A key requirement for future facilities that aim to capture and control on Earth the fusion energy that drives the sun and stars is accurate predictions of the pressure of the plasma. Plasma is the hot, charged gas that fuels fusion reactions inside the devices that house the reactions. Central to these predictions is forecasting the pressure that the scrape-off layer, the thin strip of gas at the edge of the plasma, exerts on the divertor – the device that exhausts waste heat from fusion reactions.

Physicist Michael Churchill. Image Credit: Elle Starkman/Office of Communications/PPPL. Click image for the largest view.

Researchers at the U.S. Department of Energy’s (DOE) Princeton Plasma Physics Laboratory (PPPL) have developed new insights into the physics governing the balance of pressure in the scrape-off layer. This balance must ensure that the pressure of the plasma throughout the tokamak is high enough to produce a largely self-heating fusion reaction. The balance must also limit the potentially damaging impact of heat and plasma particles that strike the divertor and other plasma-facing components of a tokamak.

PPPL physicist Michael Churchill, lead author of a Nuclear Fusion paper that describes the new findings said, “Previous simple assumptions about the balance of pressure in the scrape-off layer are incomplete. The codes that simulate the scrape-off layer have often thrown away important aspects of the physics, and the field is starting to recognize this.”

Fusion, the power that drives the sun and stars, is the fusing of light elements in the form of plasma – the hot, charged state of matter composed of free electrons and atomic nuclei – that generates massive amounts of energy.
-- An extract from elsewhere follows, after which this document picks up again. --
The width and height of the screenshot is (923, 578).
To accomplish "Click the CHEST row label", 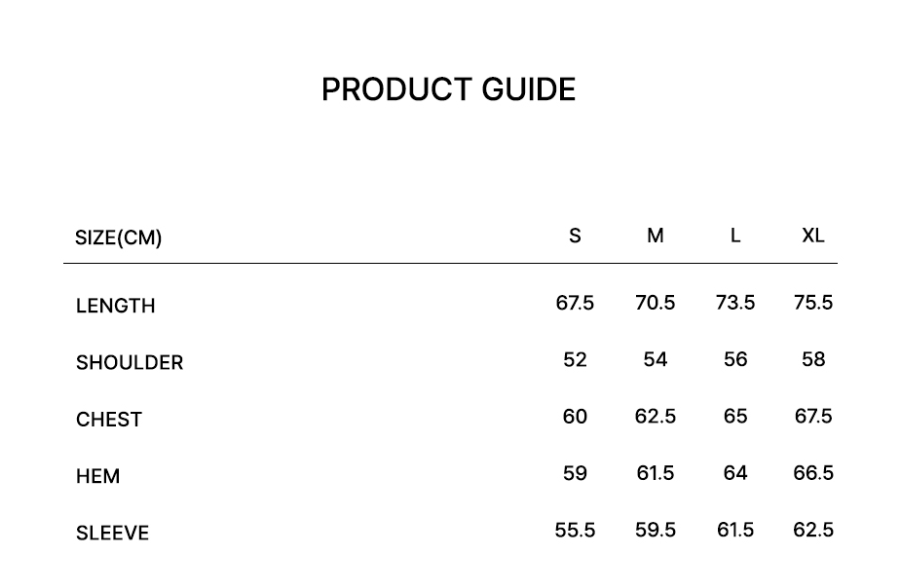I will (109, 420).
Scientists are seeking to replicate fusion on Earth for a virtually inexhaustible supply of power to generate electricity.
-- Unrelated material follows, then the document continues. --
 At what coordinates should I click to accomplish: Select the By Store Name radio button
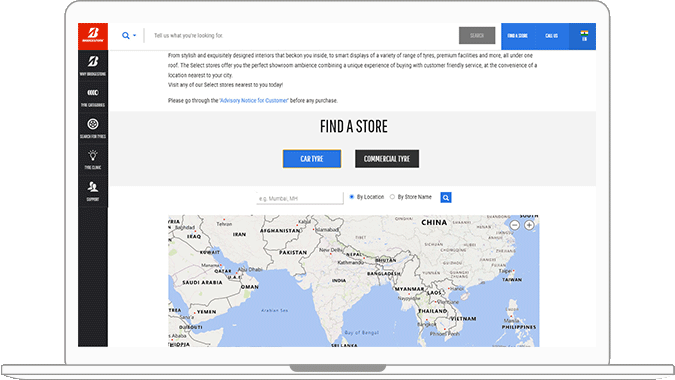[x=392, y=197]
Churchill and his PPPL colleagues determined the key factors behind the pressure balance by running the state-of-the-art XGCa computer code on the Cori and Edison supercomputers at the National Energy Research Scientific Computing Center (NERSC), a DOE Office of Science User Facility. The code treats plasma at a detailed kinetic – or particle motion – level rather than as a fluid.
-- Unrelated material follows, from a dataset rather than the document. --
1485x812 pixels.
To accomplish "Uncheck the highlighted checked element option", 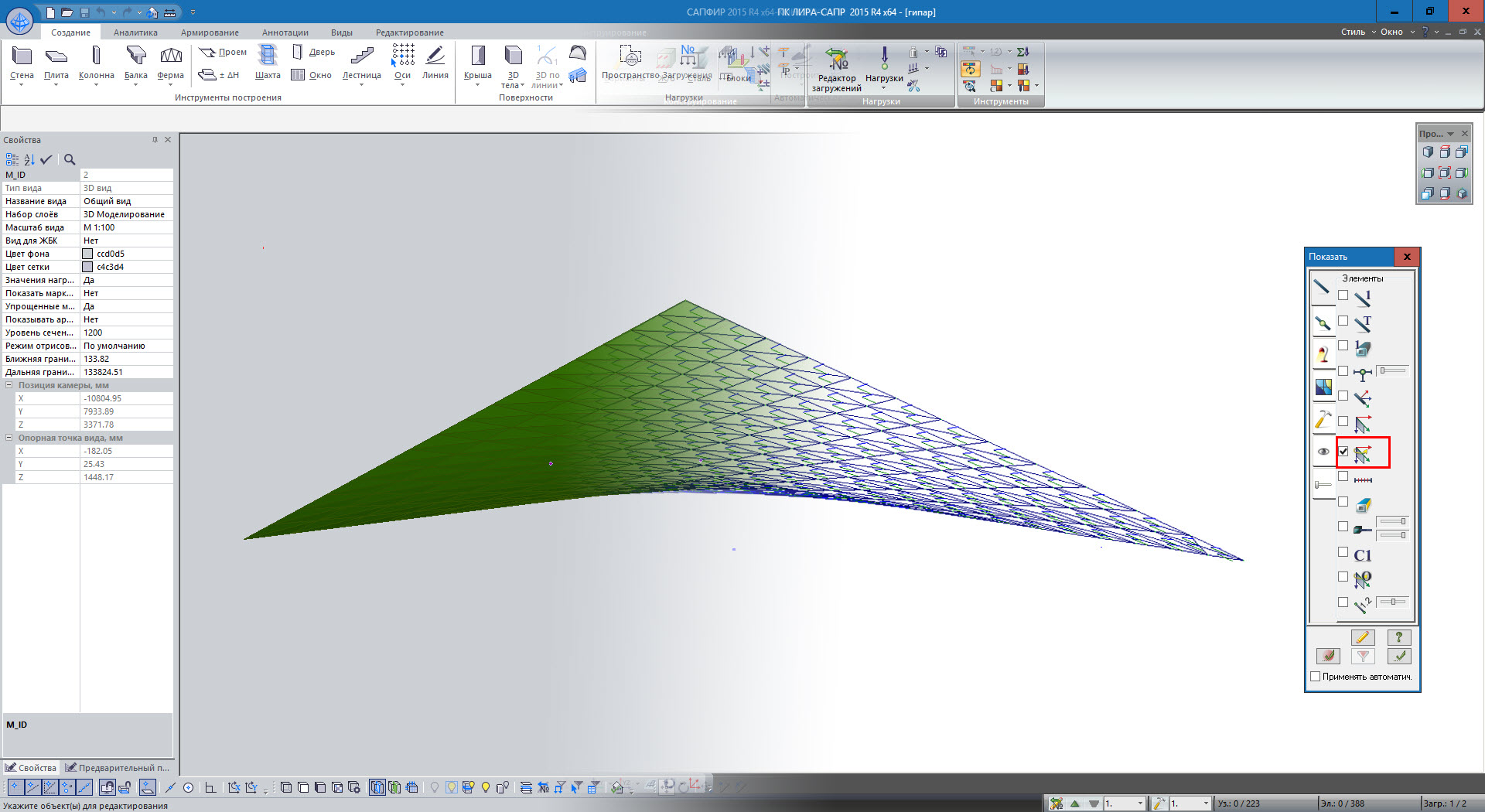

Among key features found was the impact of the bulk drift of ions, an impact that previous codes have largely ignored. Such drifts “can play an integral role” the authors wrote, and “are very important to take into account.”

Also seen to be important in the momentum or pressure balance were the kinetic particle effects due to ions having different temperatures depending on their direction. Since the temperature of ions is hard to measure in the scrape-off layer, the paper says, “increased diagnostic efforts should be made to accurately measure the ion temperature and flows and thus enable a better understanding of the role of ions in the scrape-off layer.”

The new findings could improve understanding of the scrape-off layer pressure at the divertor, Churchill said, and could lead to accurate forecasts for the international ITER experiment under construction in France and other next-generation tokamaks.

Interested observers have wondered for decades just how the heat and pressures are to be contained and controlled. The magnetism expected to be holding the pressure seems to be on a track, but the totality of the heat and ultimately getting the heat to workable levels remain major questions. The operating tokamak seems like a very large and hot grenade.

Other ideas such as Dr. Robert Bussard’s device suggesting to use the energy output from highly charged electrons seems much more workable. All the devices being investigated, studied and researched pose significant problems. But way too high of a proportion is being spent on tokamaks, seemingly the most massive challenging idea to date.